W "Słowniku terminów literackich" znajdujemy następującą definicję słowa "tragizm" - "podstawowa kategoria estetyczna sięgająca jeszcze dramatu antycznego, określająca nierozwiązywalność konfliktów obecnych w życiu bohatera. Niemożność dokonania dobrego wyboru prowadzi postać do klęski i nieuchronnej katastrofy. W tragedii greckiej przyczyną tragizmu było fatum, nieodwracalne przeznaczenie, ciążące nad życiem bohatera" (Słownik Terminów Literackich, Wyd. GREG, Kraków 2004).

Czy tytułowa bohaterka tragedii Sofoklesa spełnia warunki podane w tej definicji/ Myślę, że tak, co postaram się wykazać w tej pracy.

Przede wszystkim Antygona to kobieta pochodząca z przeklętego rodu Labdakidów, więc i na niej ciąży klątwa bogów. Jest jej przeznaczone cierpienie, katastrofa. Antygona wie o tym, podkreśla, że jest "klątwą brzemienna" i pokornie godzi się na swój los, nie walczy tak jak Edyp, jej ojciec. Stanęła w sytuacji, w której musi dokonać wyboru, ale każdy wybór przyniesie jej klęskę, dlaczego?

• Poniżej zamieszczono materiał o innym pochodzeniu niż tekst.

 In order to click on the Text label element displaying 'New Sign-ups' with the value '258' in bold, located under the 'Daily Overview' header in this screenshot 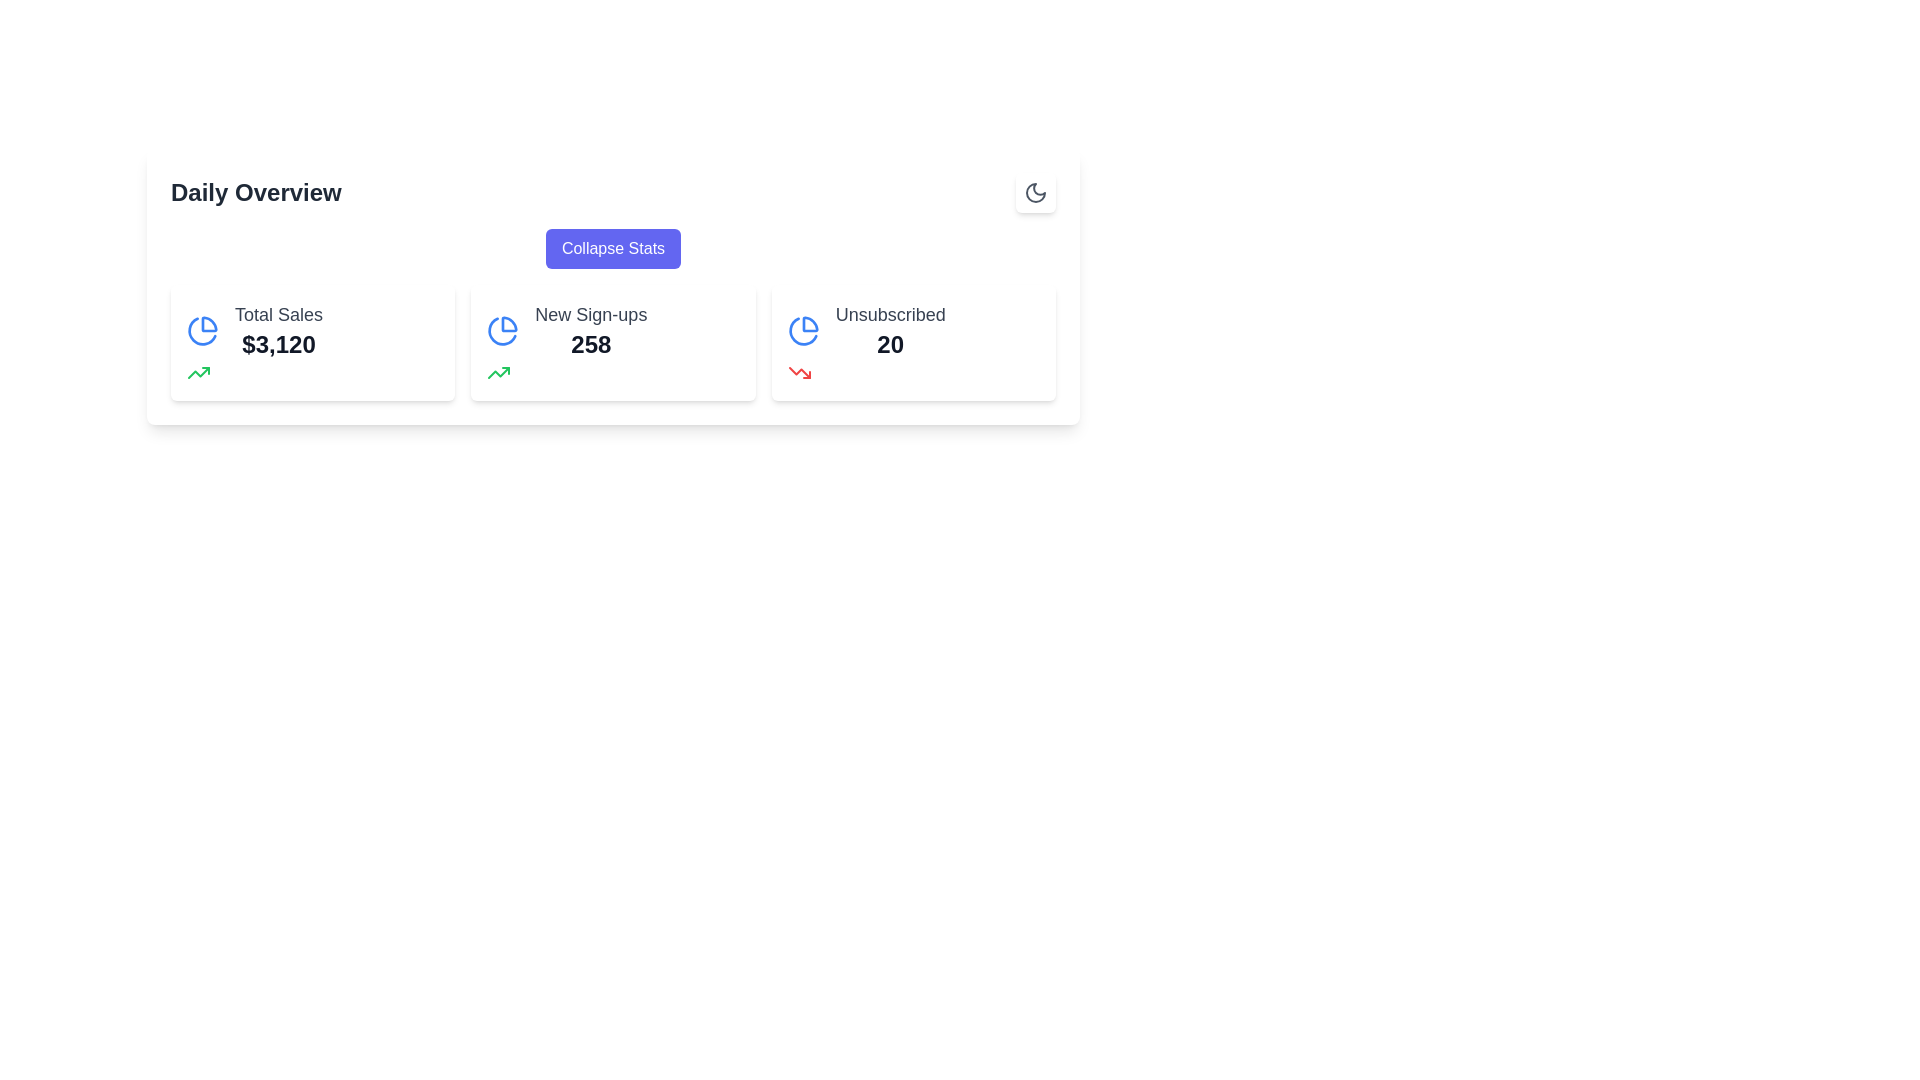, I will do `click(590, 330)`.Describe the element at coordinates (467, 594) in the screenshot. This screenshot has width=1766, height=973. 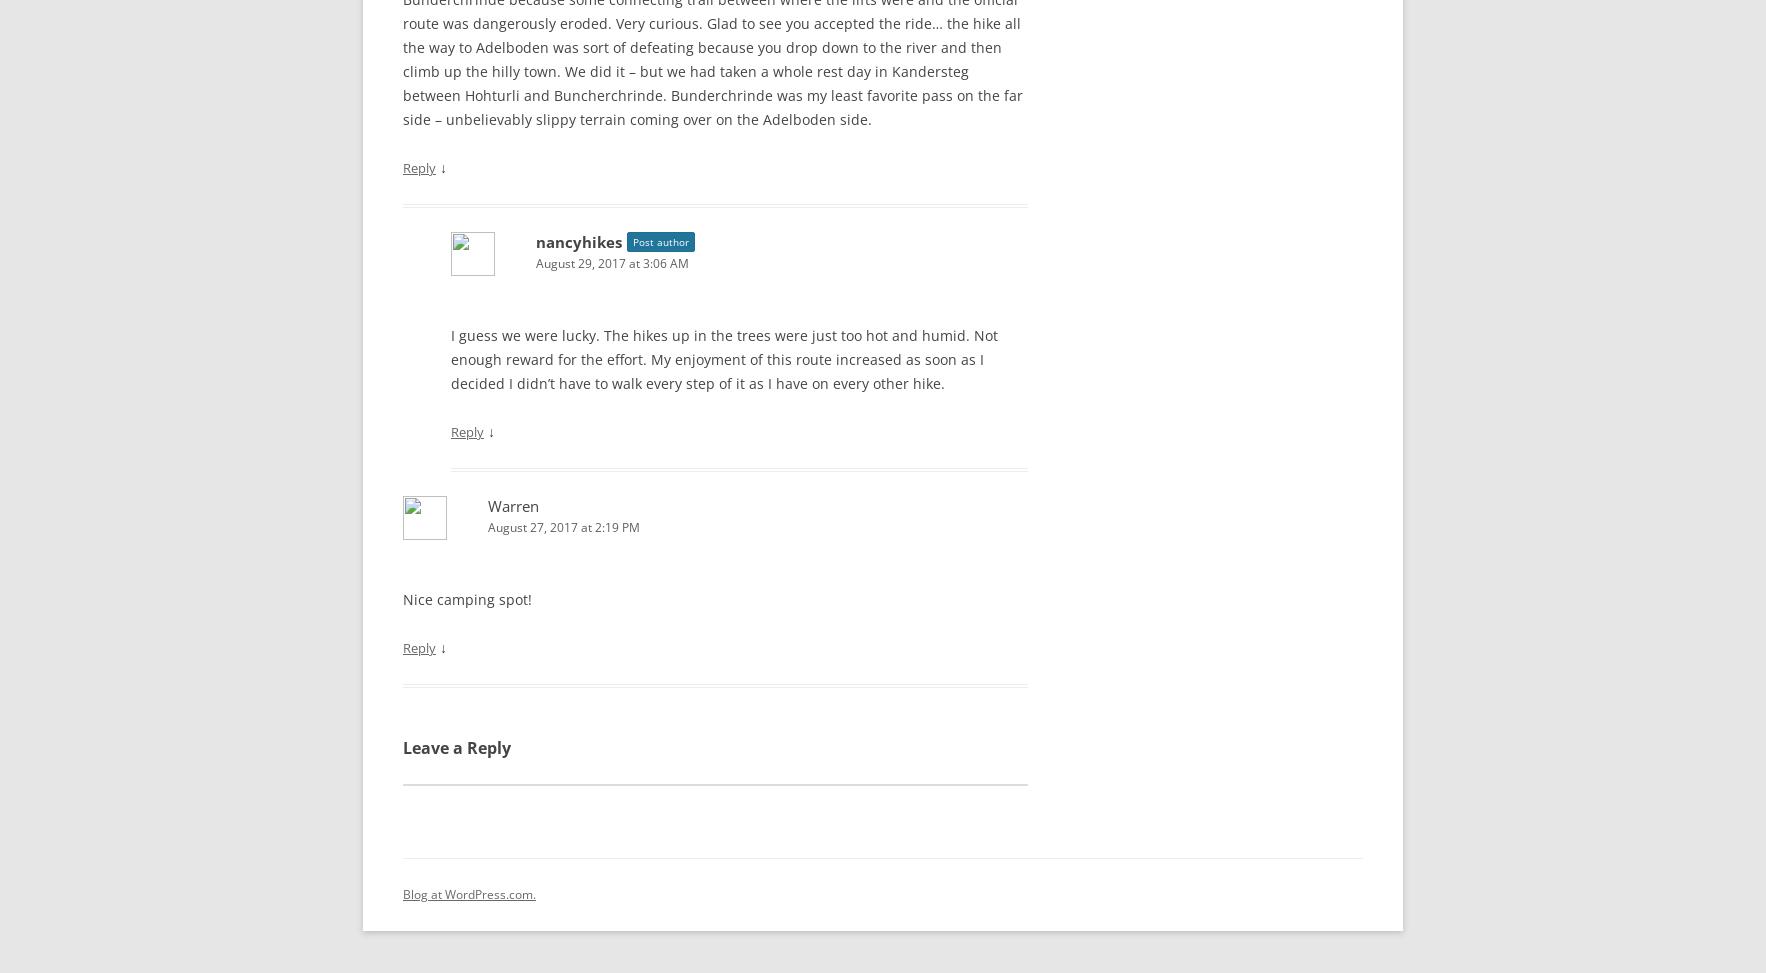
I see `'Nice camping spot!'` at that location.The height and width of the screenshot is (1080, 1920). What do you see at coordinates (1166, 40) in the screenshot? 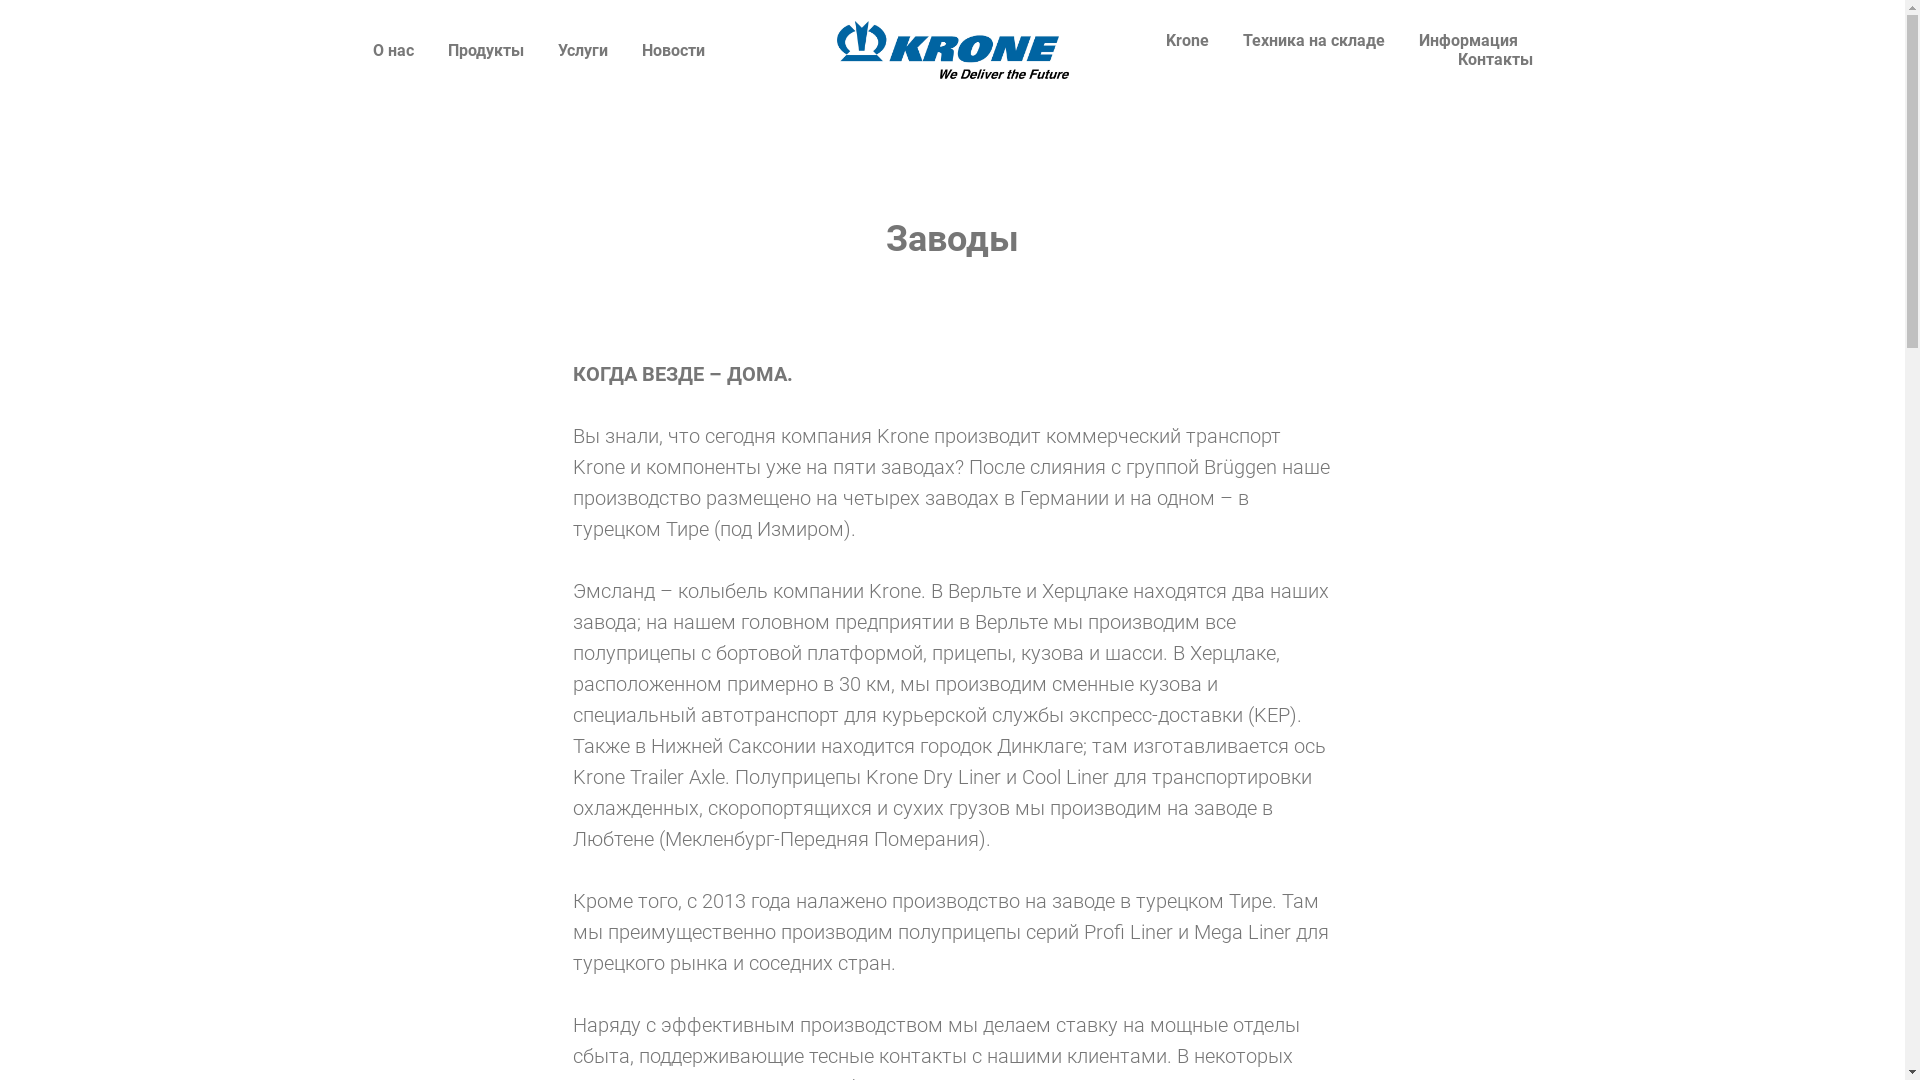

Antygona złamała zakaz Kreona i dokonała symbolicznego pochówku zwłok swojego brata, Polinejkesa, który zdradził Teby, sprowadzając na miasto obce wojska. Dla Kreona było oczywiste, że grzech tak ciężki jak zdrada ojczyzny, trzeba przykładnie ukarać. Antygona jednak postąpiła zgodnie z prawem bożym, a trzeba pamiętać, że jedno z przykazań głoszonych przez kapłanów Ateny, potężnej córki Zeusa, brzmiało: "Nie zostawisz niczyich zwłok bez pogrzebu". My chrześcijanie, powiedzielibyśmy, że Antygona była męczęnniczką za wiarę, bo nie chciała wykroczyć przeciw temu, w co wierzyła, przeciw bogom i ich nakazom.

Z drugiej strony wybór postawy uległości wobec władcy przyniósłby Antygonie śmierć z ręki rozgniewanych bogów. Tak więc widać wyraźnie, że każdy wybór bohaterki pociąga za sobą katastrofę i śmierć. Co jest przyczyną tragizmu Antygony - oczywiści fatum, los, od którego nie ma ucieczki. Patrząc na tragedię swoich rodziców, Antygona najwyraźniej zrozumiała, że od swojego losu uciec nie można. Tragedię rozpoczynają znamienne słowa Antygony skierowanych do siostry, Ismeny:

"O ukochana siostro ma, Ismeno,

Czy ty nie widzisz, że z klęsk Edypowych

Żadnej za życia los nam nie oszczędza?".

W tych słowach tkwi głęboka świadomość bohaterki, że nie ujdzie z życiem, że nie zazna szczęścia, mimo że wszystko to zapowiada - jest królewną, jest młoda, jest zakochana z wzajemnością w Hajmonie, z którym się zaręczyła. Dlatego Antygona wie, że właściwie nie ma wyboru. Postępuje w zgodzie z prawem bogów, bo wierzy, że po śmierci spotka ją za to nagroda. Wybiera śmierć z ręki Kreona, ponieważ zdaje sobie sprawę, że klątwa i tak prędzej czy później by jej dosięgła.

Myślę, że przytoczone przeze mnie argumenty jasno dowodzą, że Antygona to bohaterka tragiczna.